:: LIST OF TASKS ::
(a) In the middleware passage, for which group of workers was the diffusion of the tools associated with greater mobility than for programmers?
(b) Please rewrite the stretch of the middleware passage from "This repository contains" through "Sample, Creatives, Programmers).", changing "Stata" to "SAS".

Authors: Milan Miric (University of Southern California) and Hakan Ozalp (University of Amsterdam)

Forthcoming in Management Information Systems Quarterly

Abstract

As new technologies diffuse within an industry, they impact the value of worker skills, and in turn may influence the mobility of workers between firms in that industry. This mobility may be particularly pronounced for individuals whose jobs are complementary to these new technologies and therefore increases demand for these individuals. In this paper, we investigate the impact of a small set of development tools diffusing within an industry and investigate whether this was associated with an increase in worker mobility for individuals with complementary skills, compared to those with (partly) substitutable ones. Specifically, we study the diffusion of middleware tools within the video game industry that made human capital more general by making it industry-specific (rather than firm-specific), and was complementary to the tasks being performed by Creatives in this industry, compared to Programmers. We exploit the uneven diffusion of these tools across genres to investigate whether workers experienced greater mobility in the genre where the technologies diffused more broadly. We also find greater mobility between projects that used the same middleware components. We find that the diffusion of these tools was associated with greater mobility for creatives than for programmers. These results are robust to a variety of empirical checks and speak to the impact of broad diffusion of IT tools, which may enable workers to more easily move between companies.

Transparency Materials

This repository contains the transparency materials for the paper. These materials include the Stata do-files and Jupyter Notebooks necessary to replicate the analysis and figures presented in the study.

Note on Data Availability: Due to licensing restrictions, the product sales data used in this analysis cannot be shared. We will, however, make the publicly available portions of the dataset accessible.

Table of Contents

  • Figures & Tables/

    • Table 1.html: Baseline regression results (Full Sample, Creatives, Programmers).
    • Table 2.html: Results using the alternative "Popular Middleware" definition.
    • Table 3.html: Results using the Share-Based diffusion measure.
    • Middleware_Share_Over_Time.png: Figure showing the diffusion of any third-party middleware over time.
    • Popular_Middleware_Share_Over_Time.png: Figure showing the diffusion of popular middleware over time.
    • Middleware_Usage_By_Genre.png: Breakdown of middleware usage by game genre.
    • Margins Plot - Likelihood of Changing Employer by Genre and Middleware (Full Sample).png: Marginal effects plot for the full sample.
    • Margins Plot - Likelihood of Changing Employer by Genre and Middleware (Programmers and Creatives).png: Marginal effects plot stratified by role.
    • Margins Plot - Likelihood of Changing Employer Post Middleware By Previous MIddleware Use.png: Cross-sectional mobility differences in the post-adoption period.

:: RECORDED INFORMATION ::
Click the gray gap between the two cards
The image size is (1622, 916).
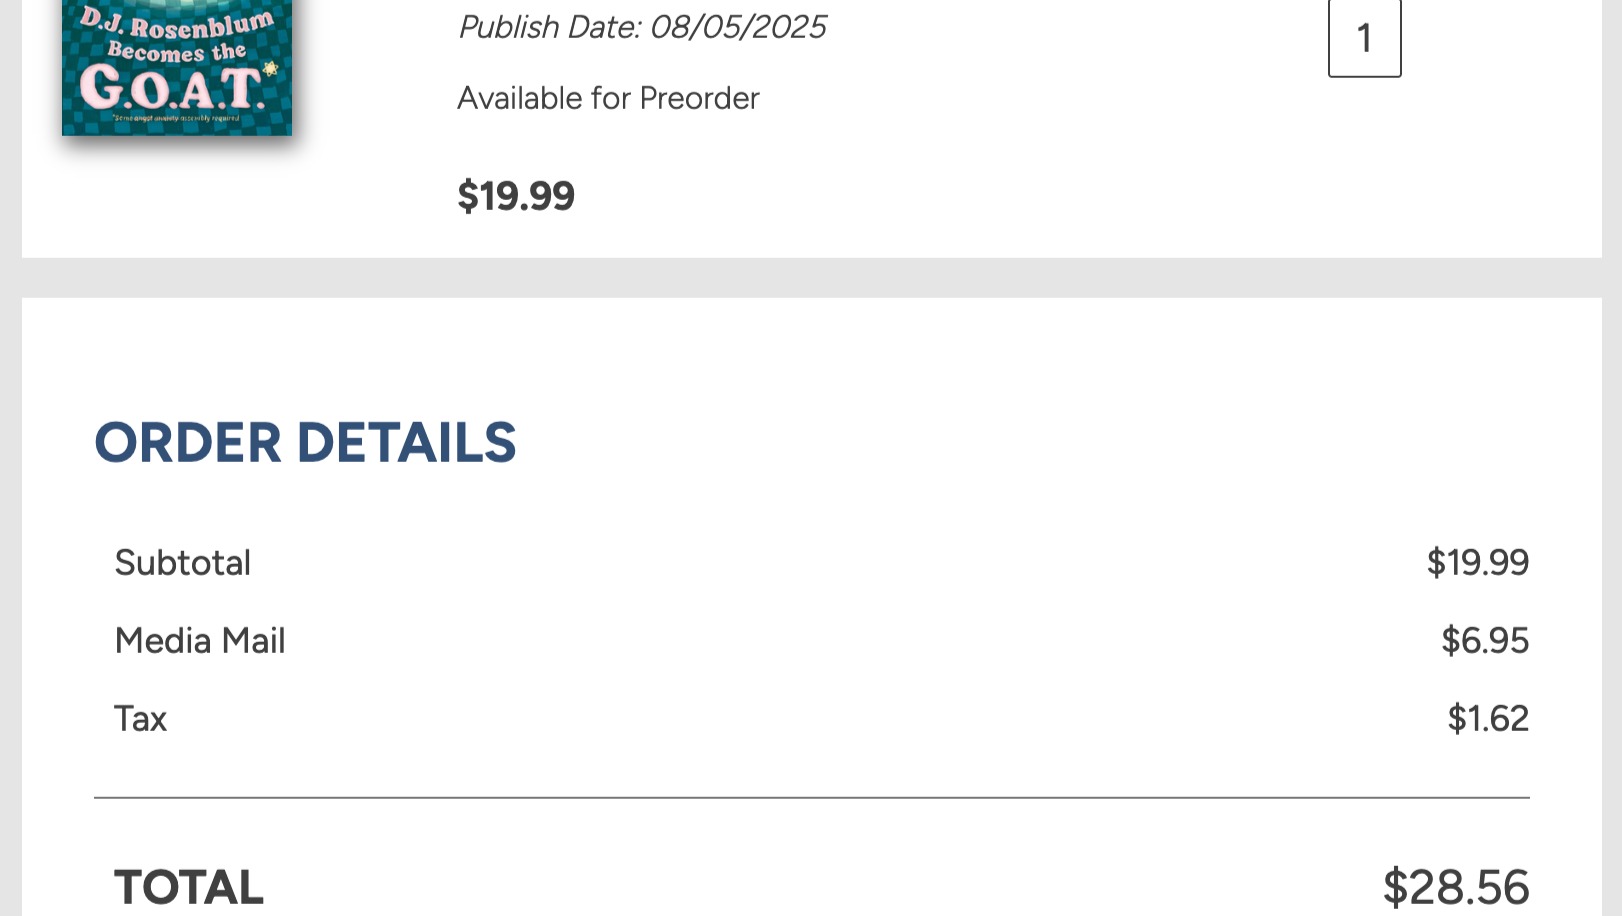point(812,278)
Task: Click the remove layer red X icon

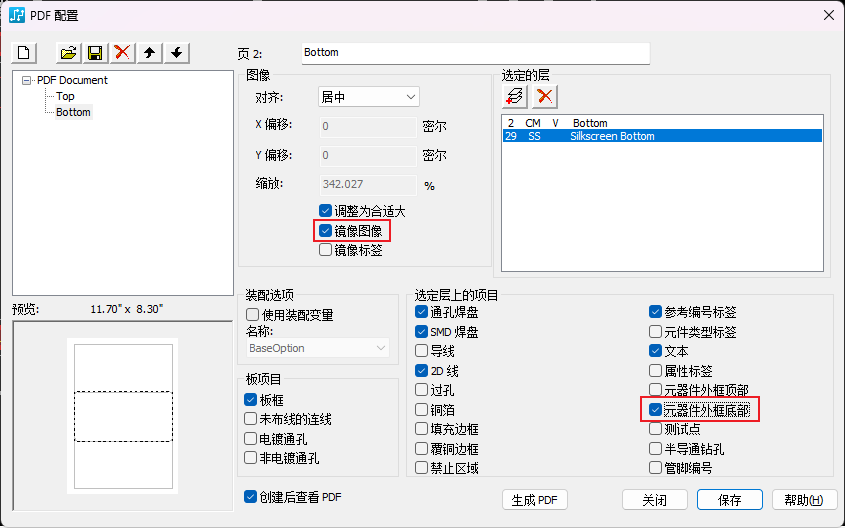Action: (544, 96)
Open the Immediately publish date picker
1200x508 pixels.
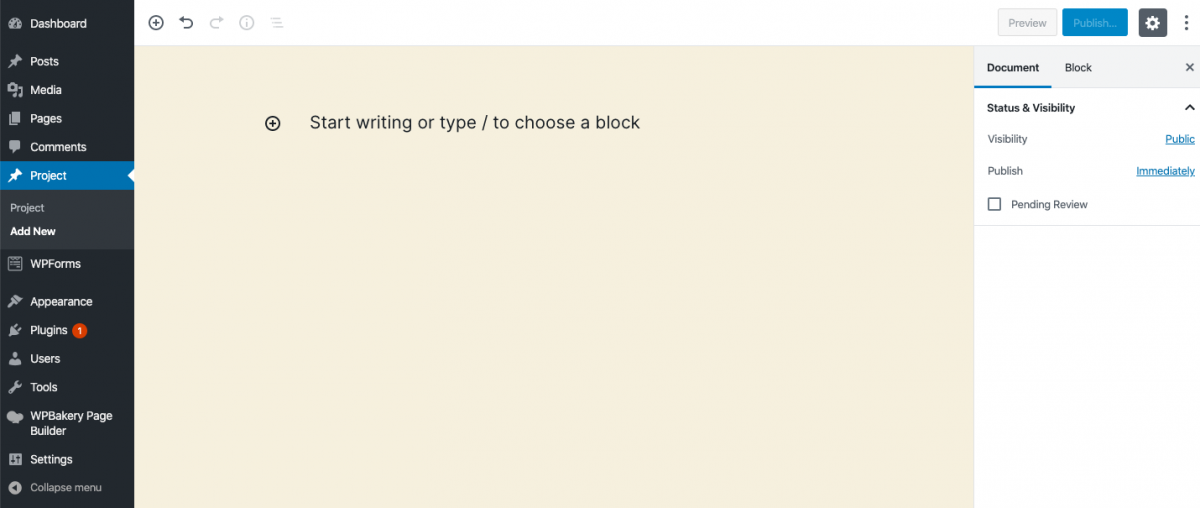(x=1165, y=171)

:: THE RESULTS ::
(a) Creatives

(b)
This repository contains the transparency materials for the paper. These materials include the SAS do-files and Jupyter Notebooks necessary to replicate the analysis and figures presented in the study.

Note on Data Availability: Due to licensing restrictions, the product sales data used in this analysis cannot be shared. We will, however, make the publicly available portions of the dataset accessible.

Table of Contents

  • Figures & Tables/

    • Table 1.html: Baseline regression results (Full Sample, Creatives, Programmers).